E lá está Wikipédia, a palavra da moda e das capas de revista do ano passado. Apesar de infindáveis debates acerca da consistência das informações que publica, trata-se de numa incrível enciclopédia colaborativa, produzida por seus usuários. Nasceu em 2001 e tem versões em 215 idiomas e só em inglês são quase 1 milhão de artigos online. Assim como outros representantes da lista dos 10 maiores aqui, a Wikipédia também sofre por ser um serviço gratuito e estar abarrotado de visitas, o que implica em altos custos com hardware e software. O jeito foi criar uma página aceitando, sem cerimônias, todo o tipo de doações dos visitantes. É o 23º no Alexa.

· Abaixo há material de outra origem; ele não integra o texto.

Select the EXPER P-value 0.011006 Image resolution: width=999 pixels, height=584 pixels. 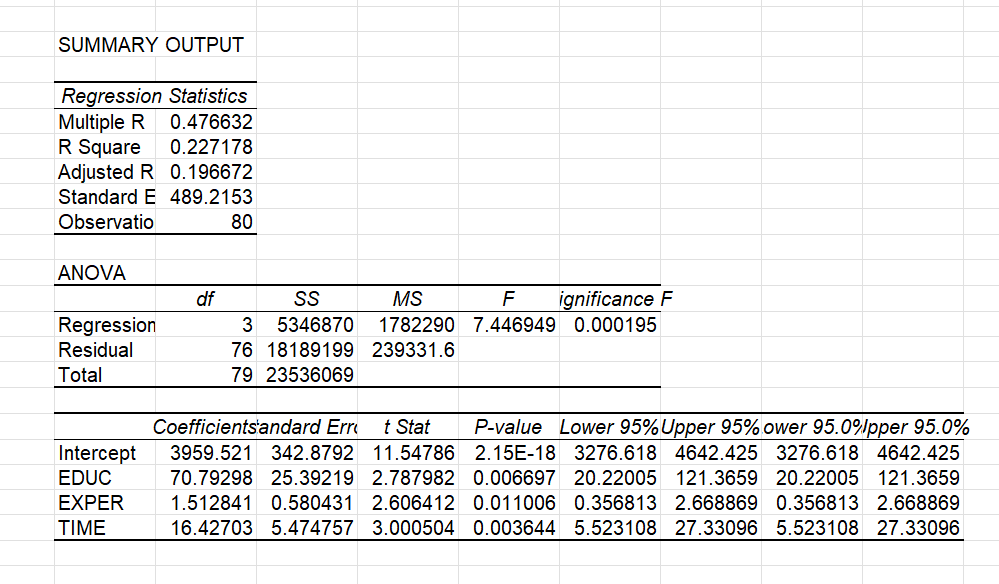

Mais uma brilhante criação do nobilíssimo Steve Jobs, CEO da Apple, não há como separar a procura por iTunes em função do sucesso do iPod. Ele é um pouco de tudo: tocador e organizador de áudio e vídeo, loja online, rádios, além de ter suporte para assinaturas de podcasts e vídeo podcasts. O pulo do gato está no fato de ser o programa oficial para administração dos arquivos que um usuário pretende manter no seu iPod. A liderança da empresa da maçã no segmento é tão gritante que fez o microsoftiniano Bill Gates anunciar que em breve sua empresa fará frente a esta hegemonia.
Intrigante, porém não menos merecida, a presença de ‘World of Warcraft’ na lista. Ele é o quarto jogo da série Warcraft, lançada em 1994. O game pode ser encaixado na categoria MMORPG, o mesmo que ‘massively multiplayer online role-playing game’, ou o mesmo que ‘uma interminável partida de RPG na internet contando com a participação de um ainda mais absurdo número de jogadores’. Mais de 5,5 milhões de pessoas fazem parte dessa jogatina. Considerando-se que em 2005 o título foi lançado em importantes mercados e em línguas diferentes, sua procura no Google deve ter sido realmente intensa.
E, por último, vemos Sky News, Green Day e Leonardo da Vinci como grandes produtos da mídia. A primeira consiste na rede de TV a cabo com grande presença na Europa que passou por grande reformulação no ano passado, incluindo a transmissão no formato widescreen (16:9). Green Day levou o Grammy 2005 e provou que o rock ainda está vivo. Suas qualidades, suas críticas ao governo Bush e uma grande turnê também merecem registro para analisar sua marca dentre as mais procuradas. E como não associar Leonardo da Vinci ao livro ‘O Código Da Vinci’, fenômeno de popularidade e responsável por criar um incrível culto ao redor do mestre das artes e de monumentos históricos envolvidos em sua trama?
A lista fala por si só. Mas não deixa de ser curioso o fato de que os serviços exclusivamente online que nela constam vivem na corda bamba, sem contar com boas linhas de receita. Essa constatação é perigosa e tem a ver com aquela velha máxima de que na internet tudo é de graça. Será que deveria ser?
Há saída. Que o diga o modelo de mensalidade cobrada para jogar Warcraft com os demais participantes, que emplacou. O iTunes também, apesar de ser projetado para atender e alavancar a venda do iPod.
Pagar pode ser fundamental para exigir qualidade dos serviços consumidos online. Mas a mudança passa por novas considerações da cultura cibernética, que crê piamente que algumas maravilhas tecnológicas nascem em árvores. É hora de reengenharia.
Ah, e sobre prever quais serão os itens mais procurados em 2006, melhor só garantir que será o Google, mais uma vez, o endereço mais acessado do gênero.’